I can't imagine how the colors alone inspired you while in orbit. What was the first thing you painted in space?

While in space, I painted Los Roques, the little chain of islands on the northern coast of Venezuela. While looking at them, I thought to myself that it looked like somebody had reached down with a big paintbrush and painted a wave on the ocean. I knew right away I was going to paint them and then created my watercolor art piece, “The Wave.”

Do you believe that the basis of being an engineer incorporates a lot of creative problem-solving?

Yes, I think it all comes together nicely and I'm thankful for adding the “A” to STEAM. As I’ve watched my 19-year-old son go through school, I’ve noticed there’s always a push to get our kids interested in science, technology, engineering, and math. In my opinion, this promotion of STEM is almost at the expense of the arts and humanities, as well as social studies classes. All of these classes were embedded in the way I learned at school. So, I'm thankful there's the arts in STEM that is making it STEAM. By allowing our kids to use their whole left and right brain, we are developing real problem solvers.

You've been such an advocate for using technology in an artistic way, as well. What are your thoughts on that unique combination?

Yes. Look at NASA, the recent Blue Origin flights, and the other space activities happening now—you’re able to become a part of this wonderful world focused on space exploration and how our involvement in space brings improvements for all of us back on Earth. I believe we have to do that creatively. While looking at Club for the Future and STEAM, I think the love for science, space, and art is all coming together and it will be a blend forever.

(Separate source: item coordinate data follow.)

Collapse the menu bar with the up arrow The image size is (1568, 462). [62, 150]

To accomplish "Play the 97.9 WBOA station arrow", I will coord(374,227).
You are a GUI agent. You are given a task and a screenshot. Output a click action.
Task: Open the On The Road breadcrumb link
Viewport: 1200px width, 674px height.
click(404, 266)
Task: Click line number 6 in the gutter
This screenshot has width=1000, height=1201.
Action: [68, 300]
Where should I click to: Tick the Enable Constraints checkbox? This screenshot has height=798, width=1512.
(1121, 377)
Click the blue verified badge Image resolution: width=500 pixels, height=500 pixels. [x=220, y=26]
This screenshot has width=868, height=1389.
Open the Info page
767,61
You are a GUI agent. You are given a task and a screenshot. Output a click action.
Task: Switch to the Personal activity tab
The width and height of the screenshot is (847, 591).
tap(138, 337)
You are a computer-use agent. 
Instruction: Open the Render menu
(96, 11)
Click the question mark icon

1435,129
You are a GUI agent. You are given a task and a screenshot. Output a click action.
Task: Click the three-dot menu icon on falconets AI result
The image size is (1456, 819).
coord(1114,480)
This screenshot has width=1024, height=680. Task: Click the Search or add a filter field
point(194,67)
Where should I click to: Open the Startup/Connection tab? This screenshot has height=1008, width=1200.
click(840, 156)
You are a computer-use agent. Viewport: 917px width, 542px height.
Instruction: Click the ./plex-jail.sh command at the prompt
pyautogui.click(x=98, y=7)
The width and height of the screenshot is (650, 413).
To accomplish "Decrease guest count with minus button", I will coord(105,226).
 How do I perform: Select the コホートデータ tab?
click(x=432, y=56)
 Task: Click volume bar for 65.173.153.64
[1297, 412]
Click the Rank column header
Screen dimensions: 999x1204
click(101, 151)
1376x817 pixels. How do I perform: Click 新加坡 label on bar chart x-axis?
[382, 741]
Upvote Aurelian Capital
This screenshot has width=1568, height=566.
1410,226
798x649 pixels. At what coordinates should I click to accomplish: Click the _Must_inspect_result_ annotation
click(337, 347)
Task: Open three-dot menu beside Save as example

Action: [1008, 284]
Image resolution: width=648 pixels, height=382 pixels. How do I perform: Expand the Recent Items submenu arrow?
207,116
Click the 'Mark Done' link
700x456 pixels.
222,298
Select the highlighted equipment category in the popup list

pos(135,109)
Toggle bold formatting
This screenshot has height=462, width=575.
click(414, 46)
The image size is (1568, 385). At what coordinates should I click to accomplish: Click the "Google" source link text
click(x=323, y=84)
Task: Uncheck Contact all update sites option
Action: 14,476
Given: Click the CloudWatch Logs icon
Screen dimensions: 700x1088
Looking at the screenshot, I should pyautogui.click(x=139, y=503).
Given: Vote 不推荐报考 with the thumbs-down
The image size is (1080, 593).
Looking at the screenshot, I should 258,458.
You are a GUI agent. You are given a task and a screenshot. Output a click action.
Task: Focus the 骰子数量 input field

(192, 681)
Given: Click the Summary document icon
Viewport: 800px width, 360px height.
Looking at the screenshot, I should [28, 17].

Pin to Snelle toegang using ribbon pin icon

At Club for the Future, we admire how you incorporate art as therapy with your Space For Art Foundation. Have you always used art as that sort of outlet? Or is that something you adopted along the way and now share with others?

I have always used art that way, maybe not even knowing it was therapy. Art is almost like meditation where we can transcend and become absorbed in something that's very positive for humanity. That is what art and building creations has always meant for me. I believe that is why I feel like I've found my place with the work that we're doing at the Space For Art Foundation. It is a pleasure to also bring children from around the world to this mix, as well. Through the inspiration of space exploration and the creative process of art, I believe we truly emulate our motto, “uniting a planetary community of children through the awe and wonder of space exploration and the healing power of art.”

It is compelling to watch children sit up straighter, feel stronger, and talk about their futures because of our mission. By bringing together their art into these art spacesuits and other projects we do at Space For Art, you watch them also understand they're Earthlings, too. Suddenly, children get this whole idea that we’re all Earthlings living on a planet. My hope is that they carry this philosophy with them throughout their lives in whatever career they may choose—and maybe go into space, as well.